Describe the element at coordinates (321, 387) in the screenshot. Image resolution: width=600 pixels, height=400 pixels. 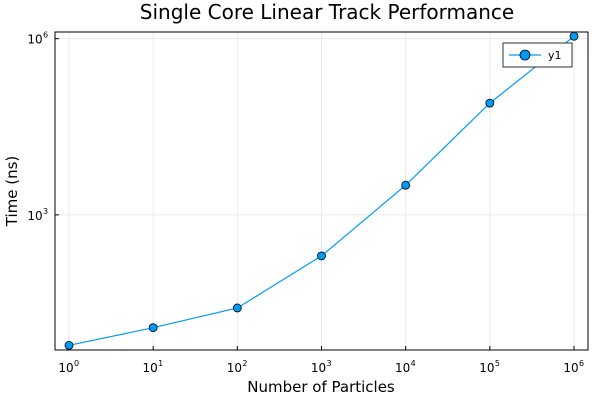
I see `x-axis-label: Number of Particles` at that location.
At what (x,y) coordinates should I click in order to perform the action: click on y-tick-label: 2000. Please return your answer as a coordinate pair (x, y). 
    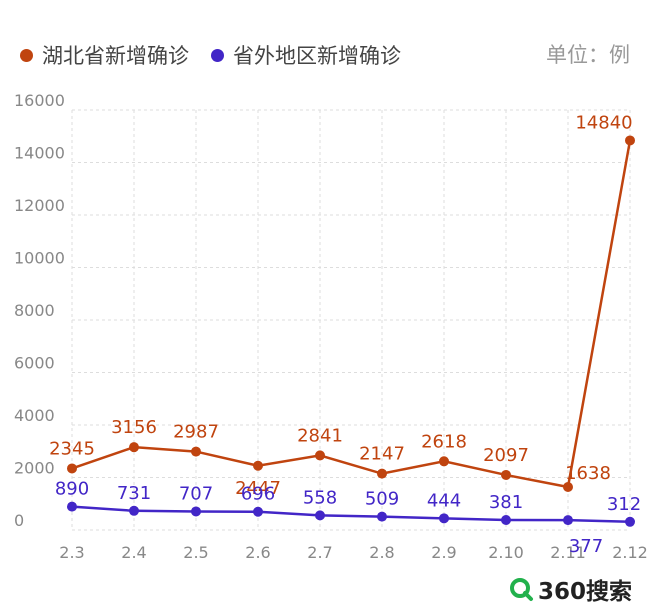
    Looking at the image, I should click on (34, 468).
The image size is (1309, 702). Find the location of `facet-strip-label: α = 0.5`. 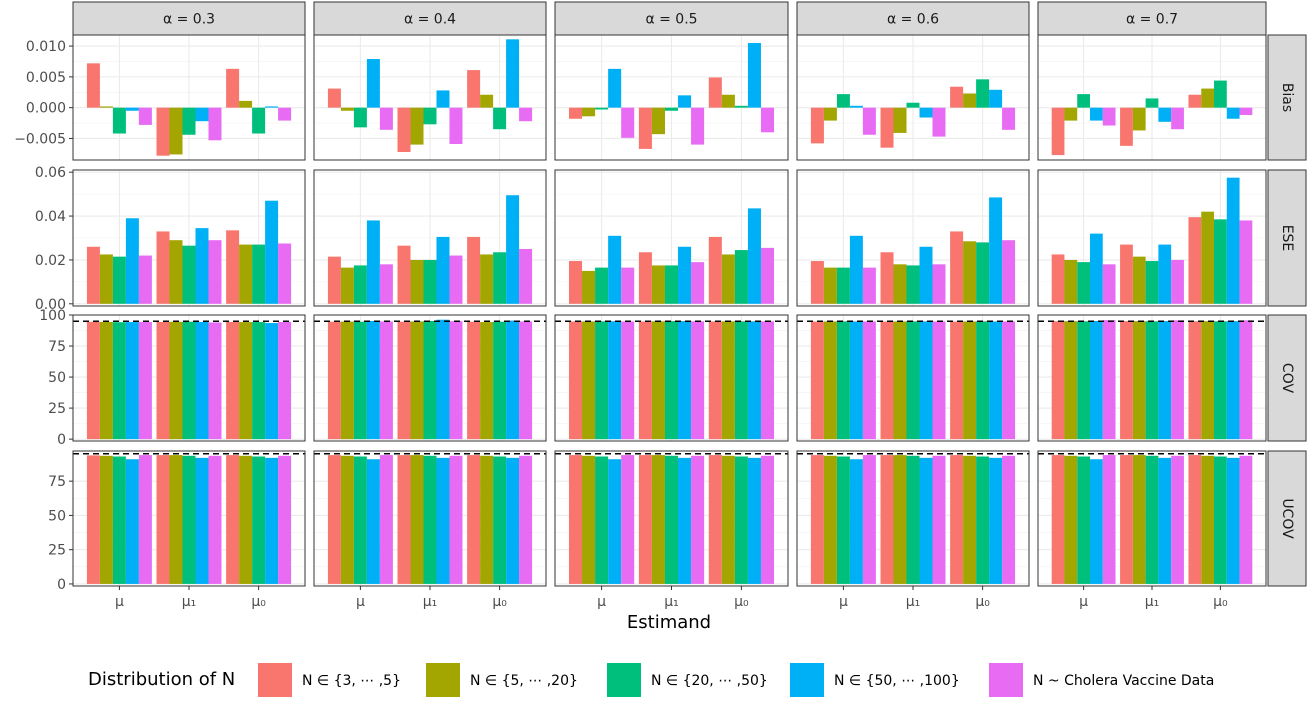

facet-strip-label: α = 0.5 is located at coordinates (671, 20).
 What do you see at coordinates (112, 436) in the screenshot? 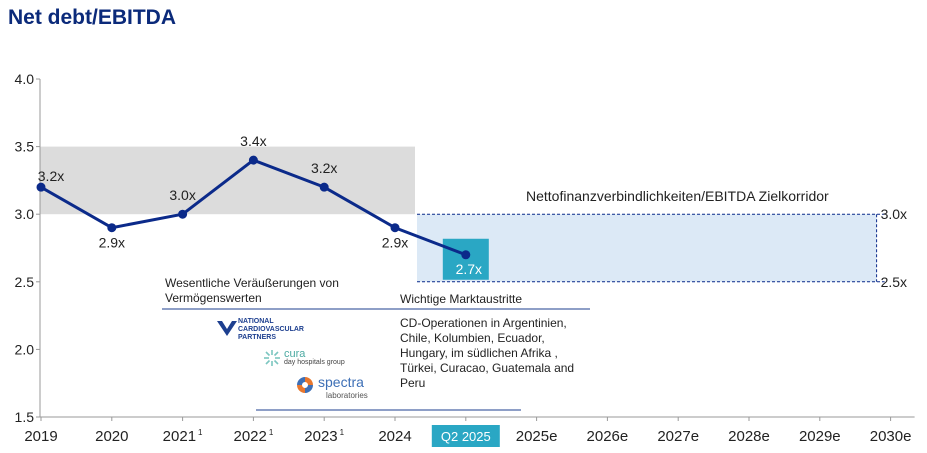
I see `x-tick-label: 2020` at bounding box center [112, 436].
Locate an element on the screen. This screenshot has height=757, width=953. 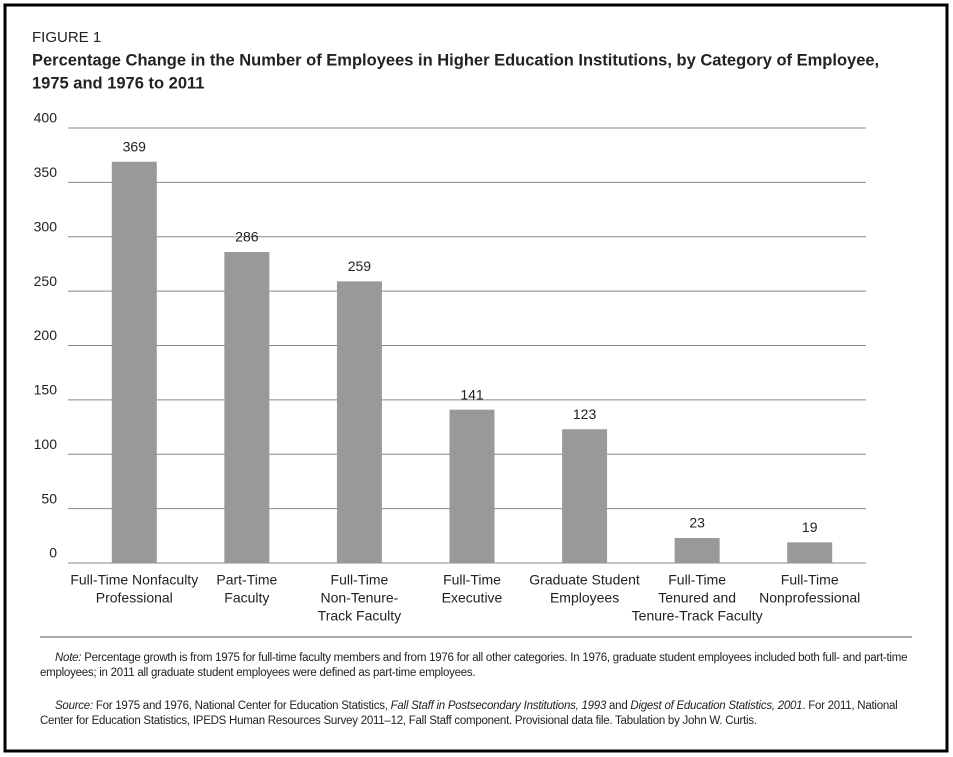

◆ ◆ ◆

JOB: Copy every line of the data above that contains the string "tick".

ANSWER BELOW:
At what (x,y) coordinates should I click in order to perform the action: click on y-tick-label: 2000. Please return your answer as a coordinate pair (x, y). 
I see `x-tick-label: 2020` at bounding box center [112, 436].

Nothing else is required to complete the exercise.